Transcribe, word for word and without additions, each line below from the one containing "Screen dimensions: 900x500" through the one containing "Click the 大雁塔第七层 popup title", both ends included.
*** Opening of INFORMATION ***
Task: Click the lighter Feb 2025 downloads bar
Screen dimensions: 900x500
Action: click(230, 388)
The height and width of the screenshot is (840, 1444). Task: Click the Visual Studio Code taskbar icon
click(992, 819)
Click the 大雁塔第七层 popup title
*** Close of INFORMATION ***
*** Opening of INFORMATION ***
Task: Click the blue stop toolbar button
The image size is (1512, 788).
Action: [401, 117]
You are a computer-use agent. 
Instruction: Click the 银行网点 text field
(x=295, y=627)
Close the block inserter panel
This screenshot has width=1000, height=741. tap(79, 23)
*** Close of INFORMATION ***
*** Opening of INFORMATION ***
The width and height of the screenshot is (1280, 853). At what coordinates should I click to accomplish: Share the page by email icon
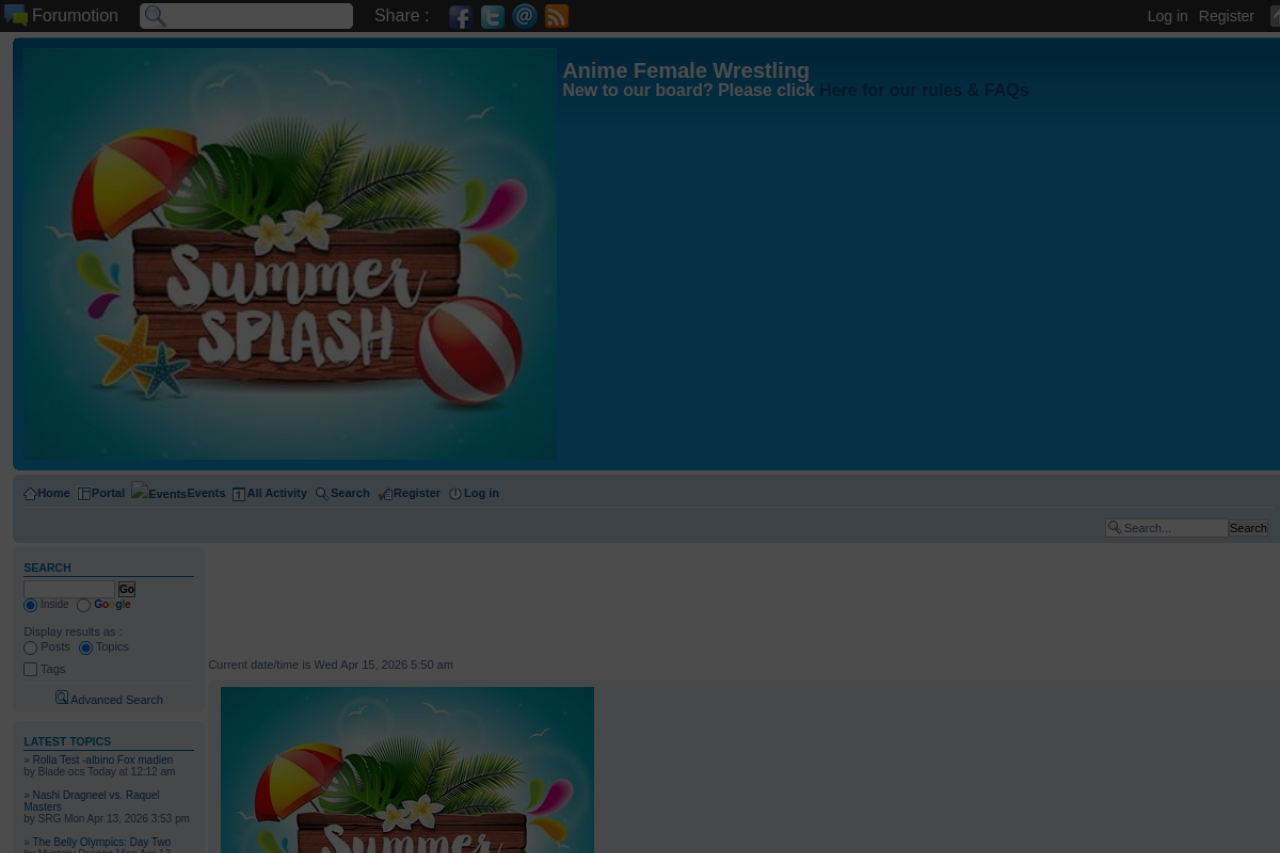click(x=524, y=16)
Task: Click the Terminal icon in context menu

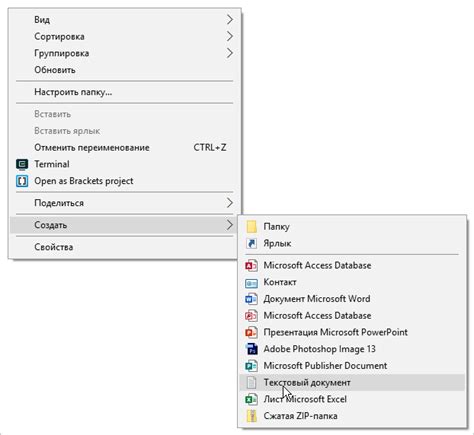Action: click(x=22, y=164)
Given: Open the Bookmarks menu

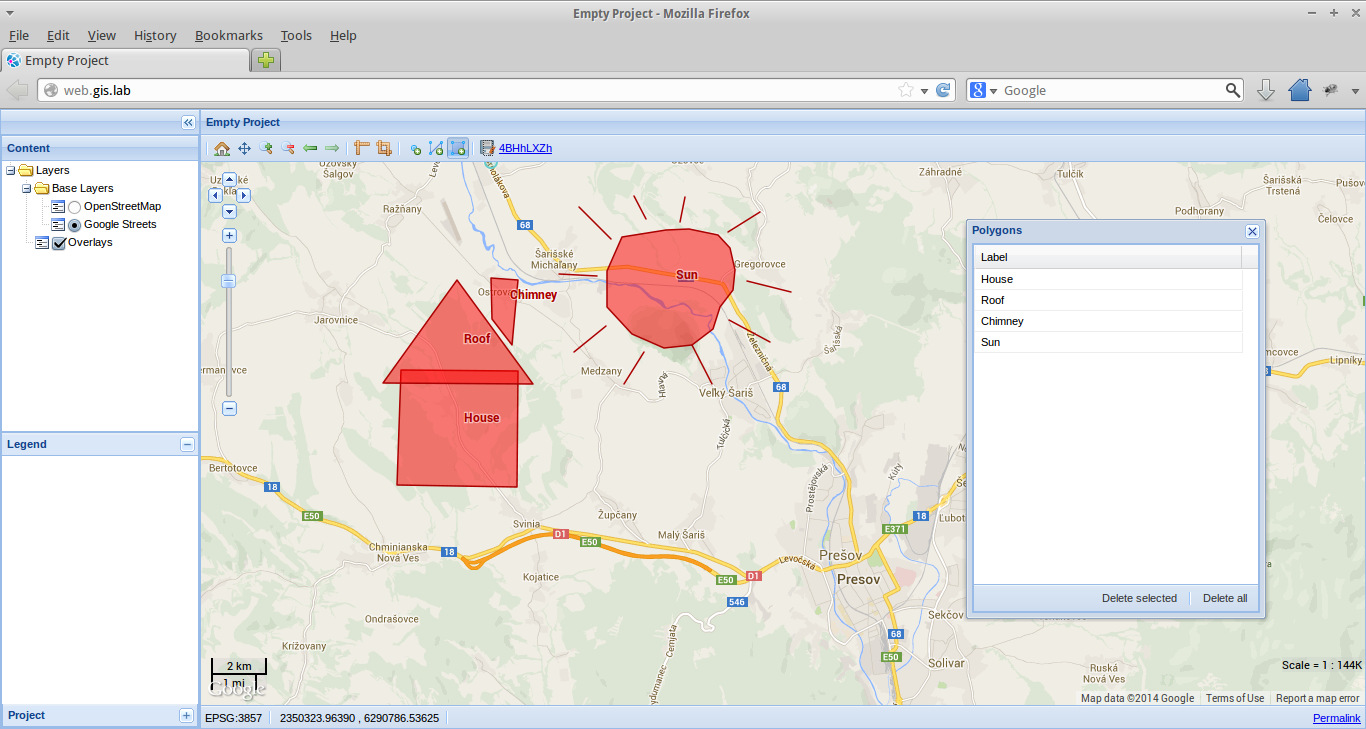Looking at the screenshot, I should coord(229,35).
*** Close of INFORMATION ***
SOLUTION TO THIS PROBLEM:
Screen dimensions: 900x500
Action: click(230, 388)
The height and width of the screenshot is (840, 1444). Task: Click the Visual Studio Code taskbar icon
click(992, 819)
Click the 大雁塔第七层 popup title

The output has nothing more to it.